Top of SUPPLIED RECORDS
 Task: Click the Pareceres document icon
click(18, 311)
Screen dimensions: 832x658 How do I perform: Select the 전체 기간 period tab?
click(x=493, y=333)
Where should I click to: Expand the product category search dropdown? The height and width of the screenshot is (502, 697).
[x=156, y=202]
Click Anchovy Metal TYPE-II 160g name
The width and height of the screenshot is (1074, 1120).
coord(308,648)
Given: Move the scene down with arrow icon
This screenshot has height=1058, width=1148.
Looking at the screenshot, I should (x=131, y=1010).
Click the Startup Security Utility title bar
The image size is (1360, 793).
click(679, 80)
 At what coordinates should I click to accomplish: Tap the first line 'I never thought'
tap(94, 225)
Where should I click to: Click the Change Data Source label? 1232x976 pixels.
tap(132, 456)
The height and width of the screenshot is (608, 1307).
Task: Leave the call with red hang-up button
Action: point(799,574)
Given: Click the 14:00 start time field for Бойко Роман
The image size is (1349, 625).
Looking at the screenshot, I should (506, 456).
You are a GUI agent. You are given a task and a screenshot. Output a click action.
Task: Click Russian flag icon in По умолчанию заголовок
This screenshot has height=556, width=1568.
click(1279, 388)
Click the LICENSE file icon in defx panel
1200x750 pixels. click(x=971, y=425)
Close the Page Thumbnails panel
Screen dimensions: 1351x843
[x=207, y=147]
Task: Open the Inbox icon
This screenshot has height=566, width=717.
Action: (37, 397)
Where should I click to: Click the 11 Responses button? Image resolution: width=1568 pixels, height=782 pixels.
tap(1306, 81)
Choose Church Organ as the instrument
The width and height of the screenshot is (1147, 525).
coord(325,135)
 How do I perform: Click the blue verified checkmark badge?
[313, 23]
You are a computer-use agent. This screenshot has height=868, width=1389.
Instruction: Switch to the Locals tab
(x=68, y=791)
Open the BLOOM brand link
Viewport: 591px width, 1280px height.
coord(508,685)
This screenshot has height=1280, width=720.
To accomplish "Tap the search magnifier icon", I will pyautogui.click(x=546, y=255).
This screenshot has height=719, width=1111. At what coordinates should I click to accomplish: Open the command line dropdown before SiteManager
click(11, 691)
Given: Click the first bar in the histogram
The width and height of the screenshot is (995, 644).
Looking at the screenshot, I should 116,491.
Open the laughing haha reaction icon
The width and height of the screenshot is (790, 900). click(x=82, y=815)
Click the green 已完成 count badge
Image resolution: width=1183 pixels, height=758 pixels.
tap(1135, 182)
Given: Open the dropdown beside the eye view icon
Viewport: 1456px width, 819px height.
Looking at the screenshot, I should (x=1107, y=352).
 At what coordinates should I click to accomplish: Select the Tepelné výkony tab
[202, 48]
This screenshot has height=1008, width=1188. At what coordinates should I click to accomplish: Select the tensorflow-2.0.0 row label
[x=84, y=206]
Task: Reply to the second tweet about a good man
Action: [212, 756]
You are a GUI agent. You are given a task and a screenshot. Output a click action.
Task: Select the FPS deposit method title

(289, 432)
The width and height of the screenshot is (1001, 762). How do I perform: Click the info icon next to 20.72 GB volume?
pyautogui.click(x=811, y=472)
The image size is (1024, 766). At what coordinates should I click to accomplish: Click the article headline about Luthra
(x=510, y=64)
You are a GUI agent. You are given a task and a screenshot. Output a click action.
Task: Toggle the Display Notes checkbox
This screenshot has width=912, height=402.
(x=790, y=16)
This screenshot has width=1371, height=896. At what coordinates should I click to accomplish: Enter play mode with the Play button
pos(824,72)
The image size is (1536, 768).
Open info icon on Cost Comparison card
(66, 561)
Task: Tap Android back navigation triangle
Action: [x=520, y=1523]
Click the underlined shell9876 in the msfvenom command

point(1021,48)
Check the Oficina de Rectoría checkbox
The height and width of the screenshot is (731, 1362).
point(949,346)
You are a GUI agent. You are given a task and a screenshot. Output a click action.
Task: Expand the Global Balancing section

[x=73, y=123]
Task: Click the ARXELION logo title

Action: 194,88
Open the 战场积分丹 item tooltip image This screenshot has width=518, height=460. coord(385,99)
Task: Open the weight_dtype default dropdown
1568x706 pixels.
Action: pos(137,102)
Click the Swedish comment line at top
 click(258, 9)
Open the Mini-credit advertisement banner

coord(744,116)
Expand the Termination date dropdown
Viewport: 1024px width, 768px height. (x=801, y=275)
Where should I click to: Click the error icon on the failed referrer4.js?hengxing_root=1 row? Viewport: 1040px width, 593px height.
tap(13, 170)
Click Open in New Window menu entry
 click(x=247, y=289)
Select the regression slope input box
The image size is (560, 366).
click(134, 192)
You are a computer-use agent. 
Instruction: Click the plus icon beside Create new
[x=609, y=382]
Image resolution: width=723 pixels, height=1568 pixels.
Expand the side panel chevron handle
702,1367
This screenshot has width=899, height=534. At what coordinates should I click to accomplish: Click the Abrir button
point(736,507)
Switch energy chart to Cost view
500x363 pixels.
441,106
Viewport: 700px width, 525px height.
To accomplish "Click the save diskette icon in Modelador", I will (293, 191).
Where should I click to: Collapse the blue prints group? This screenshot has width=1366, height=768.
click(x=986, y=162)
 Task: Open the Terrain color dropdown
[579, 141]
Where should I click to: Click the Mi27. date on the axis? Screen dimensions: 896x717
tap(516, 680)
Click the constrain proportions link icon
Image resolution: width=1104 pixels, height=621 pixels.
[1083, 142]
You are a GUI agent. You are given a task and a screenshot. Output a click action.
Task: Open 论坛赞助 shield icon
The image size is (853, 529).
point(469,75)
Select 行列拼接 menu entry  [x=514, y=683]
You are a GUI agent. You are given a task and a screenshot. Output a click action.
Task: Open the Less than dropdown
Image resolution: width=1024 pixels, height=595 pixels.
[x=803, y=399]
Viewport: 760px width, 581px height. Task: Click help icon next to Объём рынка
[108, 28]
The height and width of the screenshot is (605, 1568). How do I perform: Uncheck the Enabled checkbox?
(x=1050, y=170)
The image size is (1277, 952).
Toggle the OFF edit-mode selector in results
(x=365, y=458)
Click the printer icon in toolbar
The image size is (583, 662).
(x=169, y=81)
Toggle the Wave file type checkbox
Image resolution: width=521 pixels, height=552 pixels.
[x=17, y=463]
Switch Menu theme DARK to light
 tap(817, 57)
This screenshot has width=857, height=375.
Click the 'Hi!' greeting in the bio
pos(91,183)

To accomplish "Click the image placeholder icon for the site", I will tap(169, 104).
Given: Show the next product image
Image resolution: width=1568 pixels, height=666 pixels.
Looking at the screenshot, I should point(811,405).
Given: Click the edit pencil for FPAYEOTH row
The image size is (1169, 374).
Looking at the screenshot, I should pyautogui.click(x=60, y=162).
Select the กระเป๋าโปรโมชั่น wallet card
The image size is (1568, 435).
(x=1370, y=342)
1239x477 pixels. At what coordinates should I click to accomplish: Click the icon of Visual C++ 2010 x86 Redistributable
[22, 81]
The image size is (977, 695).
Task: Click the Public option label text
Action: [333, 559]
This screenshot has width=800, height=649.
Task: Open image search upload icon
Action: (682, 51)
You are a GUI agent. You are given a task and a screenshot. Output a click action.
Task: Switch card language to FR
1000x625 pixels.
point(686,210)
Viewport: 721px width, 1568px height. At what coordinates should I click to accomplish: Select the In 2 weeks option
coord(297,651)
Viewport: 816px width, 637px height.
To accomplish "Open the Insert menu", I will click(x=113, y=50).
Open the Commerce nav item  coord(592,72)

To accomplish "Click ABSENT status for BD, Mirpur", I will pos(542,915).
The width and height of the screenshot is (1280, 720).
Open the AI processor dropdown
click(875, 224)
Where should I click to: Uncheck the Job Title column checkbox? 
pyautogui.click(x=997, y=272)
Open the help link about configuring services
Bottom of SUPPLIED RECORDS
For each line above that contains "computer", make a copy.

#### RESPONSE
You are a computer-use agent. This screenshot has height=868, width=1389.
You are a computer-use agent. 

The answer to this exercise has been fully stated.